By Diana Bowley, BDN Staff

DEXTER, Maine — The town could save about $10,000 a year in fuel if it’s successful in obtaining an energy grant for the purchase of a wood pellet furnace for the town hall, according to a town official.

Town Manager David Pearson received Town Council approval on Thursday to apply for one of the Maine Forest Service’s grants from its Public Building Wood to Energy Program. Under the program, funded by $11.5 million from the American Recovery and Reinvestment Act, municipalities can apply for grants of up to $25,000 for standard projects or up to $750,000 for complex projects. The deadline for applications is Jan. 5.

The funds are to be used to convert public buildings to wood heat or a combination of wood and another fuel.

“We’re pretty excited about that,” Pearson said of the possibility of the grant, which funds up to 90 percent of the project costs. Consultant Mike McCormick is writing the grant application for the town.

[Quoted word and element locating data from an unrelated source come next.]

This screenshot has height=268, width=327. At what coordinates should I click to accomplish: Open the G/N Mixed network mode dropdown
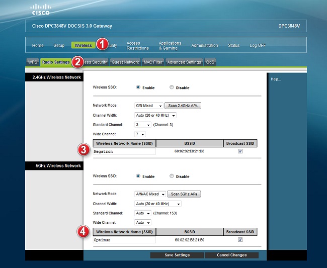click(148, 106)
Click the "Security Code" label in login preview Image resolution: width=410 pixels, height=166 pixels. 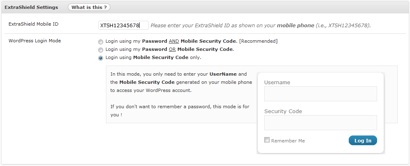[x=283, y=111]
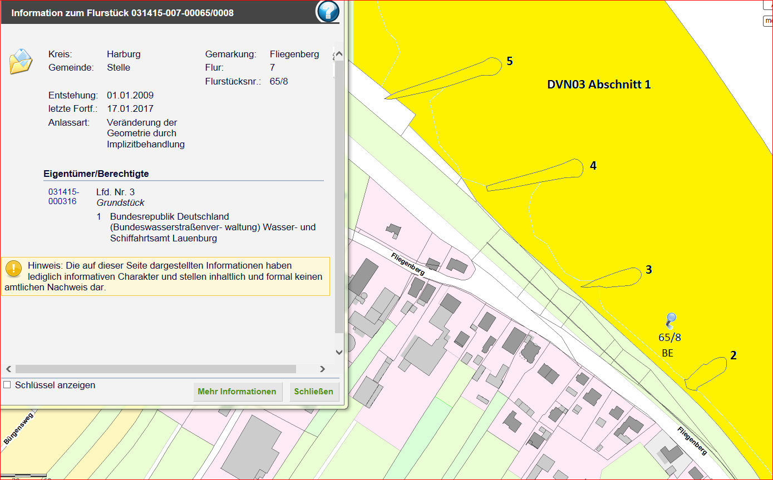Click the yellow warning icon beside Hinweis
The image size is (773, 480).
[13, 269]
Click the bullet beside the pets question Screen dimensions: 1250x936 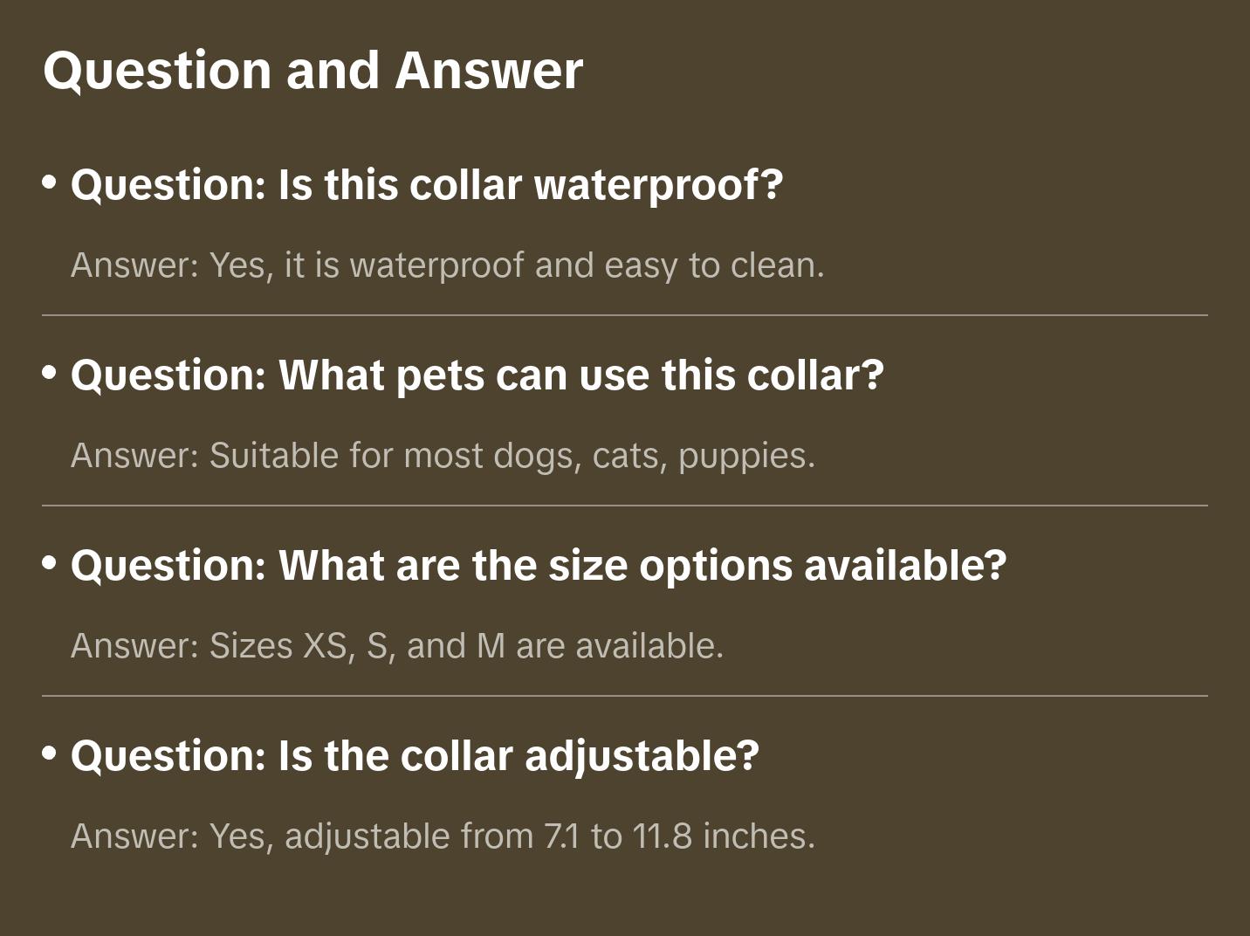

Efficiency Maine suggested in its evaluation of the town hall that the town was burning “way too much oil,” Pearson said Monday. The town spent about $16,000 on oil last year, he said.

Pearson said a new pellet furnace is expected to cost about $70,000 compared with about $55,000 for a new oil furnace, but he said the town would save money on fuel in the long run. He said McCormick said the town could save about $10,000 a year in fuel by converting to wood pellets.

“If we could heat it with 30 tons of pellets instead of 4,500 gallons of oil, we’ll be in better shape,” he said.

The council also voted Thursday to use up to $16,000 to replace the water pump on the 1996 International firetruck. Pearson said the water pump was ruined when gas was sucked up into it. The funds will be taken from the equipment reserve account.

Approval was given to the Police Department to purchase a four-wheel-drive truck funded mostly by grants. The department has about $22,000 in grant funds for the purchase of a 2010 F150 truck for $26,000, Pearson noted. The remainder will be funded through the capital reserve account. The new truck may extend the life of the cruiser that was due to be replaced next year, he said.